Central hub

jasonrobinson · November 16, 2013, 12:00am

Here is my proposal to create a central (opt-in) hub of information relating to pods in our little social network. Please read the full proposal before judging it

I would like to vote on this as soon as all constructive comments relating to technical specifications is processed. I am prepared to code it and host it (until official servers exist).

Full proposal here: https://wiki.diasporafoundation.org/Central_hub

Ps. I created this in the main community group, not a subgroup, since I think this is something that all community members should be allowed to vote on without having to hassle with requesting subgroup rights.

Note: This discussion was imported from Loomio. Click here to view the original discussion.

emmanouelkapernaro · November 16, 2013, 12:00am

Sorry if my comment is wrong because I may have not completely understand your proposal although I have read the wiki about the central hub and relays.

I have to tell you that, as I see it, diasporafoundation.org or github repository (which are central hubs in a way) are not the same…

For example if diasporafoundation.org is down, I dont care nothing bad happens to my pod. If github close for ever, I dont care either, because the source code is not dependent on github… git is decentralized…

But if the central hub you are proposing is down, then we have a problem. One of the reasons diaspora is better is because it is not dependent on a central mashine.

From diasporafoundation.org:
What is decentralization?

diaspora* is completely different from most networks that you use. It is completely decentralized, with no central “hub”. Even so, it’s very easy to connect and communicate with people. Here’s how.

jasonrobinson · November 16, 2013, 12:00am

@emmanouelkapernaro the central hub should not be required for a pod to run - so your pod would not be affected in any way if the central hub is down or disappears.

Some services which use it might be affected - but pods would not be affected in any way. Please read the proposal carefully

jasonrobinson · November 16, 2013, 12:00am

Maybe calling it a “hub” was wrong and confusing Infostore? Register?

emmanouelkapernaro · November 16, 2013, 12:00am

Yes, I understand this.
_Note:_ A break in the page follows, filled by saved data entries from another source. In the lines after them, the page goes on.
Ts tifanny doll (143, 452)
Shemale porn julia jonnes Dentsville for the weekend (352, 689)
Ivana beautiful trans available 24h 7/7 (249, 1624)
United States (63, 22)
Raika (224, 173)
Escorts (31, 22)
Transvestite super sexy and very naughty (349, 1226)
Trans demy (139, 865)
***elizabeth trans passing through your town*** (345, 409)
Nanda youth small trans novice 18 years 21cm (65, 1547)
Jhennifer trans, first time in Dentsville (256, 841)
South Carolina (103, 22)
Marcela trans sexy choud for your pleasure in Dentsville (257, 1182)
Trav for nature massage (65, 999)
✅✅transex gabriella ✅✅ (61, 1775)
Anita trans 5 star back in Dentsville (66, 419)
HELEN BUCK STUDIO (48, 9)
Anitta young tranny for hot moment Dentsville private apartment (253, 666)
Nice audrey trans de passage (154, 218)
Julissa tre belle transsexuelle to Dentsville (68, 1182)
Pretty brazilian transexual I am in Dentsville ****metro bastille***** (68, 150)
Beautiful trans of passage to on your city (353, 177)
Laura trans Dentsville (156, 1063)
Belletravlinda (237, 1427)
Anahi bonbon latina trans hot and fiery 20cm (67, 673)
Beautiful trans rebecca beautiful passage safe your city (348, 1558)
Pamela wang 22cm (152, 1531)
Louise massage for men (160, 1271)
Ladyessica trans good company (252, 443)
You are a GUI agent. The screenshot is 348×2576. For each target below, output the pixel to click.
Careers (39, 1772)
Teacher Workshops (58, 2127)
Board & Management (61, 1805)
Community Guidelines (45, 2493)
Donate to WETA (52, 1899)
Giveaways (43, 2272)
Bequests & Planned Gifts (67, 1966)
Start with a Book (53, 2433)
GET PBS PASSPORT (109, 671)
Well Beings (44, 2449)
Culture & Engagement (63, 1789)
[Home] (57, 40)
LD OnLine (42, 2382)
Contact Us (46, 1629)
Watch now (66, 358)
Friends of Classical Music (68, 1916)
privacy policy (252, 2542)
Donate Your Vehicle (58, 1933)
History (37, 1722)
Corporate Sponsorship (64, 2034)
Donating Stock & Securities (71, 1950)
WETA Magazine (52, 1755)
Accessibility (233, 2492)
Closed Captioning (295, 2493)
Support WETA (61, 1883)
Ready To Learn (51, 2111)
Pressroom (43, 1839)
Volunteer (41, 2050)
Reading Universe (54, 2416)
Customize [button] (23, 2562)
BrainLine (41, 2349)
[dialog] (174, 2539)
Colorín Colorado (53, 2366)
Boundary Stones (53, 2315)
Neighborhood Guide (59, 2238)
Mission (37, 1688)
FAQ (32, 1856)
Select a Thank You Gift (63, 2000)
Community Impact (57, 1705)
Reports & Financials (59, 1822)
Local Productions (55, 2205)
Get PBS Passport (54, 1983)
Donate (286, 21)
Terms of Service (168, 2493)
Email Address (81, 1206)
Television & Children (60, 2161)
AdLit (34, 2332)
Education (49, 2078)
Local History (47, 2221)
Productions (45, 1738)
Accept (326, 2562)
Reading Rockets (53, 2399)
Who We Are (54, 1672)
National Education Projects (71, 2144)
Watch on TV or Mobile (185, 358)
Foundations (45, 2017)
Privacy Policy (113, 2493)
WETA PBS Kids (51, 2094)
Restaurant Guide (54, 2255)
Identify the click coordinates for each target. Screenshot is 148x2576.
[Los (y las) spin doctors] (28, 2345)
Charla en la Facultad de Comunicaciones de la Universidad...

If the central hub is down the my pod stops having public tags federation… How this is not affecting my pod in any way?

jasonrobinson · November 16, 2013, 12:00am

@emmanouelkapernaro actually if you read the proposal for relays carefully, the central hub is not needed since pods would cache a list of relays. Anyway, that proposal does not relate to the hub directly - these are separate things. The relay is not even the only proposal concerning public posts.

Is your pod affected now by missing public post federation? I think it might be affected

emmanouelkapernaro · November 16, 2013, 12:00am

@jasonrobinson public post federation now is a missing feature. It affects my pod, yes. I dont want to have something new that also affects my pod, thats why I prefer not to have anything centralized.

So, to understand better your proposal, the central hub is only needed just to hold as much information about what pods are out there and helping them get in touch by distributing this info openly, right? Like podupti.me but more useful for features like federation.

If this is correct, then why not thinking about a decentralized method of distributing information? I am not an expert but isn’t that what DHT is for? Am I too wrong here?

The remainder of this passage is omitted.